EXERCISE OBJECTIVE — Write out the data exactly, every line included.

DATASET EXCERPTS —
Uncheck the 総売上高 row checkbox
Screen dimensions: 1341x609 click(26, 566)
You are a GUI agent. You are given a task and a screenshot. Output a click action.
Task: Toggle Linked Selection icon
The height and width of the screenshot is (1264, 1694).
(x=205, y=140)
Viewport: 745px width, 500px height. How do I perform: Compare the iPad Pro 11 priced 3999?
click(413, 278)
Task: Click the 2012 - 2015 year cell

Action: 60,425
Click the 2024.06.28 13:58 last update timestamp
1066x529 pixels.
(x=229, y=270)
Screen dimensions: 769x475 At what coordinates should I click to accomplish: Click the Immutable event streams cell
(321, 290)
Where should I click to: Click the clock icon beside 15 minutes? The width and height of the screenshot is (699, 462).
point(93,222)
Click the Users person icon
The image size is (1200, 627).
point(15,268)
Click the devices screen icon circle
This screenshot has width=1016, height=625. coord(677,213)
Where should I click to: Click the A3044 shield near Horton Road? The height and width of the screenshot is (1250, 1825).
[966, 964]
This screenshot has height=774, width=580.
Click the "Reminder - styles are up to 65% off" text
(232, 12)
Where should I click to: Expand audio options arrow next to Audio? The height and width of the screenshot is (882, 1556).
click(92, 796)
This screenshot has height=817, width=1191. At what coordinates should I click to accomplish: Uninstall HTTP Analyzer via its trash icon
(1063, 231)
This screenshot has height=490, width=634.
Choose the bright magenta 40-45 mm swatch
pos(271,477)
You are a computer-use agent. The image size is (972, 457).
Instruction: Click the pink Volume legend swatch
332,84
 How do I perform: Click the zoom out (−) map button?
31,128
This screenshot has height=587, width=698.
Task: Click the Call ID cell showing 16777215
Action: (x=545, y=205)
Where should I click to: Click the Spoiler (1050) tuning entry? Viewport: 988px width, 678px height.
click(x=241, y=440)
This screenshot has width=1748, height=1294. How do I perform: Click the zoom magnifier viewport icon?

PROBLEM SOLUTION —
Uncheck the 総売上高 row checkbox
Screen dimensions: 1341x609 click(26, 566)
You are a GUI agent. You are given a task and a screenshot. Output a click action.
Task: Toggle Linked Selection icon
The height and width of the screenshot is (1264, 1694).
(x=205, y=140)
Viewport: 745px width, 500px height. How do I perform: Compare the iPad Pro 11 priced 3999?
click(413, 278)
Task: Click the 2012 - 2015 year cell

Action: 60,425
Click the 2024.06.28 13:58 last update timestamp
1066x529 pixels.
(x=229, y=270)
Screen dimensions: 769x475 At what coordinates should I click to accomplish: Click the Immutable event streams cell
(321, 290)
Where should I click to: Click the clock icon beside 15 minutes? The width and height of the screenshot is (699, 462).
point(93,222)
Click the Users person icon
The image size is (1200, 627).
point(15,268)
Click the devices screen icon circle
This screenshot has width=1016, height=625. coord(677,213)
Where should I click to: Click the A3044 shield near Horton Road? The height and width of the screenshot is (1250, 1825).
[966, 964]
This screenshot has height=774, width=580.
Click the "Reminder - styles are up to 65% off" text
(232, 12)
Where should I click to: Expand audio options arrow next to Audio? The height and width of the screenshot is (882, 1556).
click(92, 796)
This screenshot has height=817, width=1191. At what coordinates should I click to accomplish: Uninstall HTTP Analyzer via its trash icon
(1063, 231)
This screenshot has height=490, width=634.
Choose the bright magenta 40-45 mm swatch
pos(271,477)
You are a computer-use agent. The image size is (972, 457).
Instruction: Click the pink Volume legend swatch
332,84
 How do I perform: Click the zoom out (−) map button?
31,128
This screenshot has height=587, width=698.
Task: Click the Call ID cell showing 16777215
Action: (x=545, y=205)
Where should I click to: Click the Spoiler (1050) tuning entry? Viewport: 988px width, 678px height.
click(x=241, y=440)
This screenshot has width=1748, height=1294. How do I perform: Click the zoom magnifier viewport icon?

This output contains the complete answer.